Dr. Manuel Valdes Pizzini is a scholar, author, and professor at The University of Puerto Rico. Through writing his book La Transformación del Paisaje Puertorriqueño y la Disciplina del Cuerpo Civil de Conservación 1933-1942 (The Transformation of Puerto Rican Landscape and the Discipline of the Civilian Conservation Corps 1933-1942), Dr. Pizzini studied the Civilian Conservation Corps (CCC) and the program’s impact on El Yunque National Forest and Puerto Rico as a whole. We spoke with Dr. Pizzini to gain a deeper understanding of the influence and legacy of the CCC in Puerto Rico.
Covering over 28,400 acres on the eastern side of Puerto Rico, El Yunque National Forest is the only tropical rain forest in the U.S. National Forest System. While Dr. Pizzini’s book touches on other forests in which the CCC operated in Puerto Rico, it is the only book about El Yunque written in Spanish.
This interview is part of The Corps Network’s Moving Forward Initiative blog series. Supported by the W.K. Kellogg Foundation, the Moving Forward Initiative seeks to expand career exposure and increase employment in conservation and resource management for youth and young adults of color. Through this initiative, The Corps Network aims to explore unconscious bias and structural racism within The Corps Network, our member Corps, and America’s land management agencies.
In the 1990s, you were invited by archaeologist Jeff Walker to join an existing research project on the Civilian Conservation Corps (CCC) in Puerto Rico. Prior to this project, what did you know about the CCC in Puerto Rico?
Prior to that invitation, I was working with the Forest Service on contract through the [University of Puerto Rico] and was studying visitors [at El Yunque National Forest]. I spent almost two years working every weekend at El Yunque interviewing [visitors] with a large team of students from the university. We were studying patterns of visitors [because] they wanted to build a large visitor center. They also recruited me and my team to do a qualitative study about what people thought about El Yunque and their experience, the spiritual aspect of El Yunque and so forth.

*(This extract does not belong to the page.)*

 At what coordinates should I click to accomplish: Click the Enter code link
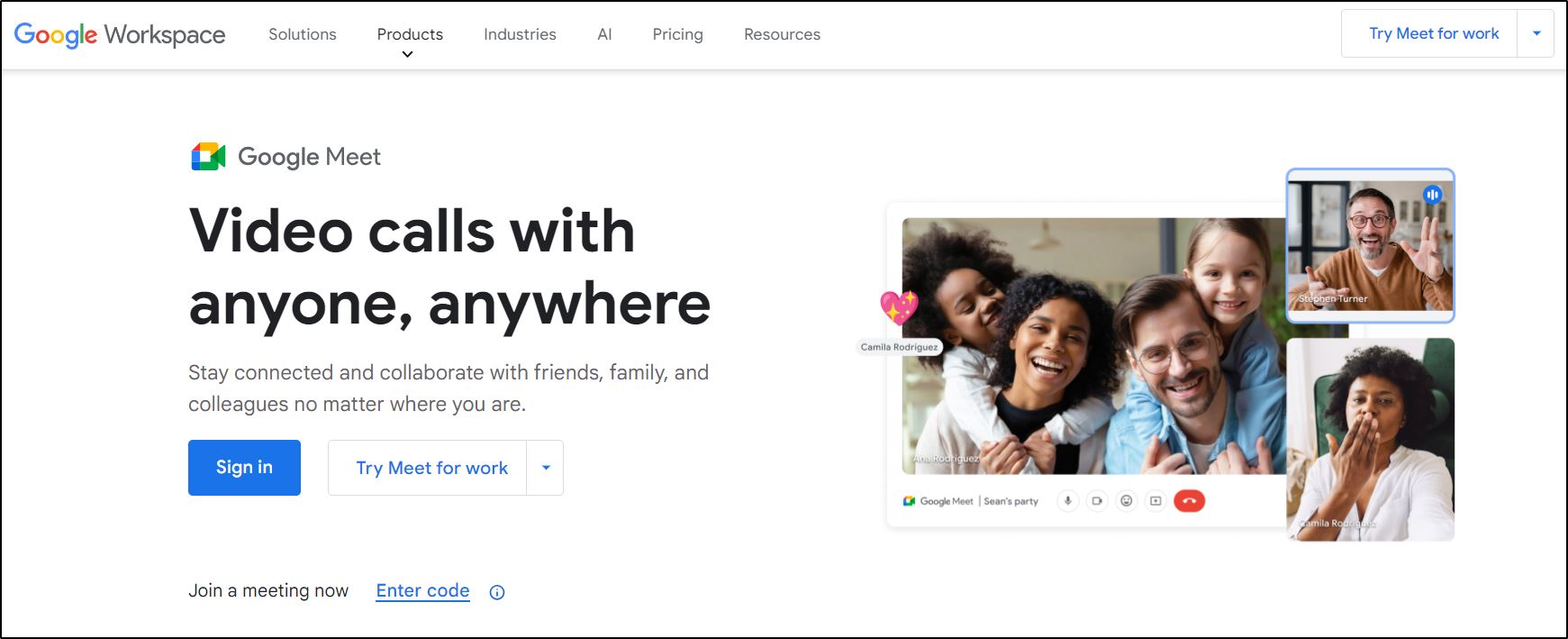[x=422, y=590]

During that time, I had several conversations with an archaeologist who was hired by El Yunque (which was then known as the Caribbean National Forest). He explained to me what the CCC was and the scale of their impact in the Puerto Rican Forest [El Yunque]. I didn’t know much about the CCC and then I started reading about it. So then Jeff Walker came to me and spoke about doing a study about the CCC. I had some ideas already; I knew all those trails and roads I was using to access the Puerto Rican Forest were actually built by the CCC. That really sparked my interest in the program, so when Jeff made the invitation, I already had some knowledge of [the CCC], and I started learning more about the program and its role in the United States.
We are intrigued by the spiritual aspects of El Yunque. Can you tell us about some of the ways El Yunque is thought about in Puerto Rico?

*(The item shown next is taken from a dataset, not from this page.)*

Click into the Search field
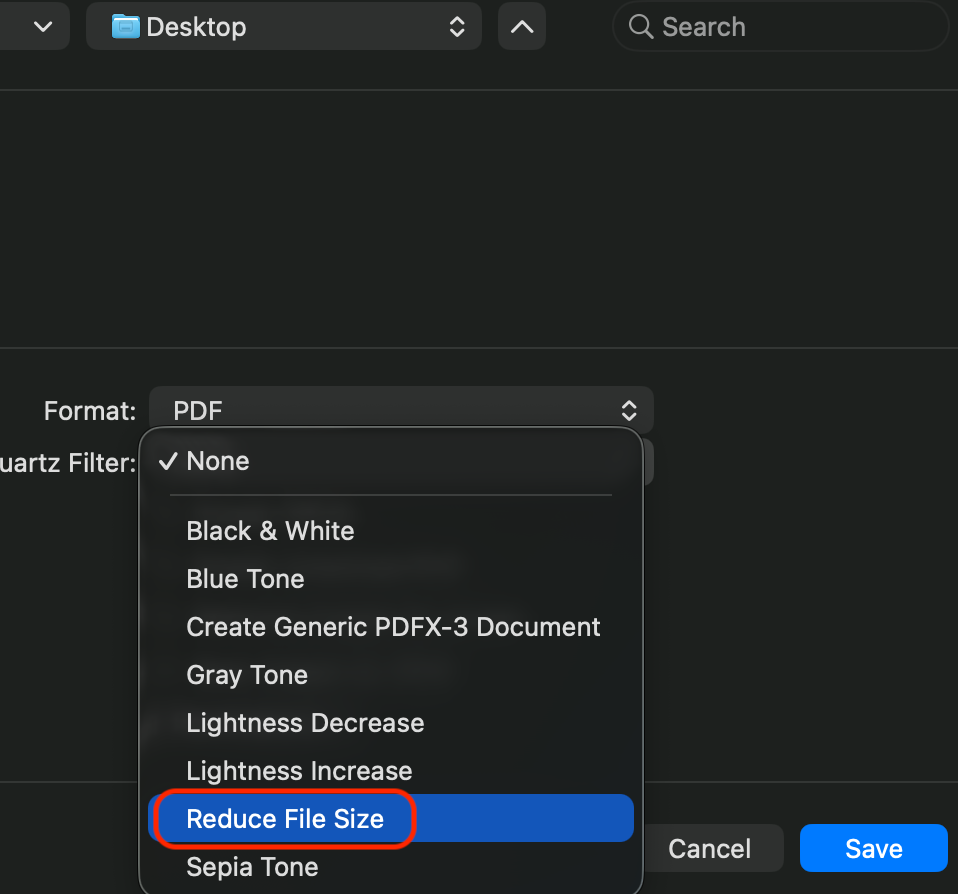This screenshot has width=958, height=894. pyautogui.click(x=790, y=27)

There are a handful of books that touch on that. In the book we wrote, I delve into that in some depth. El Yunque originally was a site of strong colonization by the Spaniards and it was [associated with] warfare between the Spanish and the Indians. Later on, African-born people [who were] enslaved in Puerto Rico moved into El Yunque to build community. That was in the sixteenth-century.

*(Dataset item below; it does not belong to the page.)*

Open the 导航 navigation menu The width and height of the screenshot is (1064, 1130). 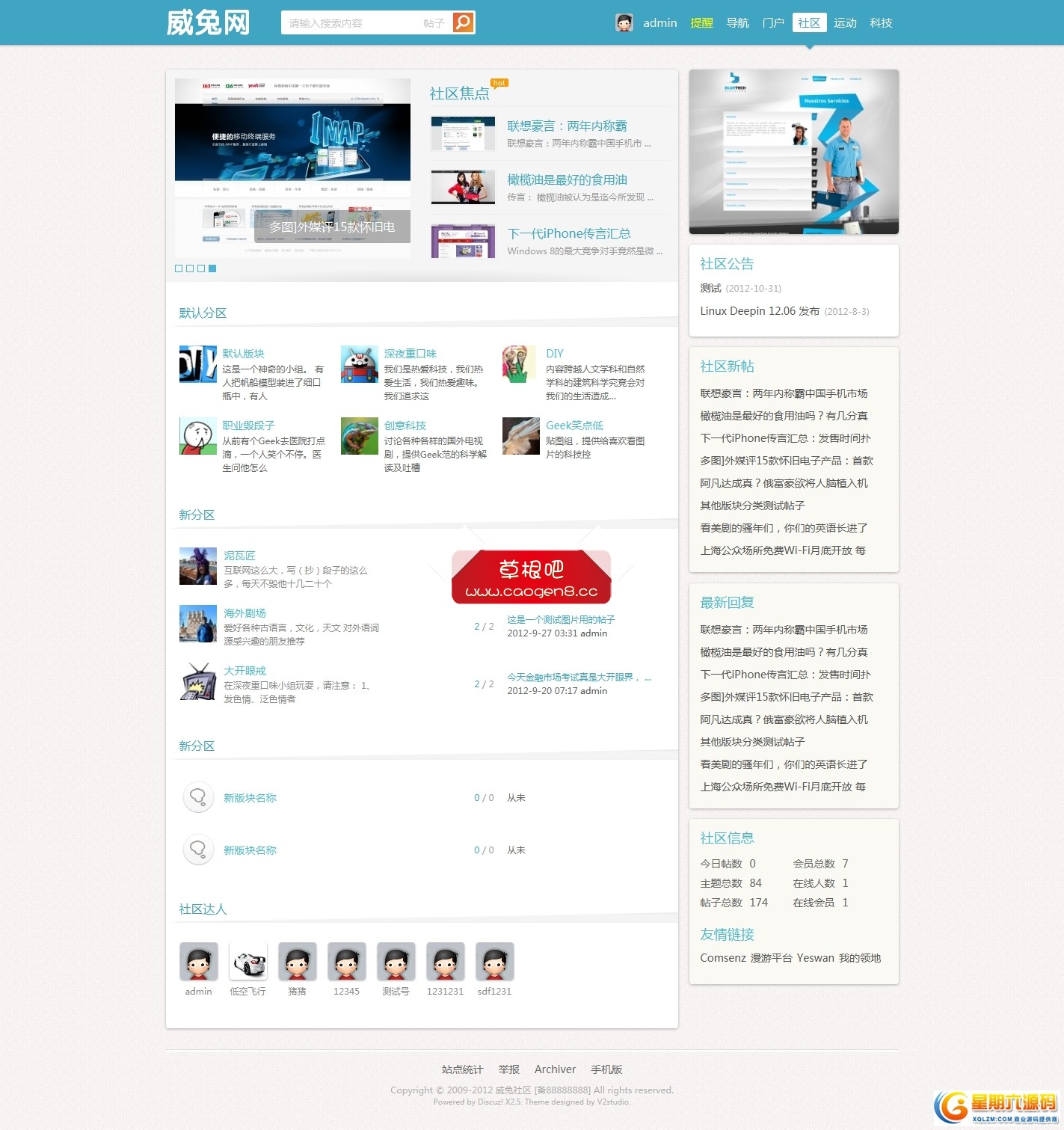click(737, 23)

El Yunque was the site of exploration and exploitation of gold minds by the Spanish. In that period, those who lived in the surrounding areas started to build a mythology of what El Yunque meant — that El Yunque was a mythical forest, that many spirits live there, that the Indians went there and sought protection from the hurricanes. [These beliefs] come from African and European traditions. [Records from] the nineteenth-century always mention El Yunque as a special place in Puerto Rican society. The thing is, if you were traveling far away or crossing the San Juan bay, you can see El Yunque from San Juan on a clear day. That lead to the idea that El Yunque Peak [Pico El Yunque] is the highest peak in Puerto Rico, which it isn’t, but that adds to the idea that it’s a sacred place.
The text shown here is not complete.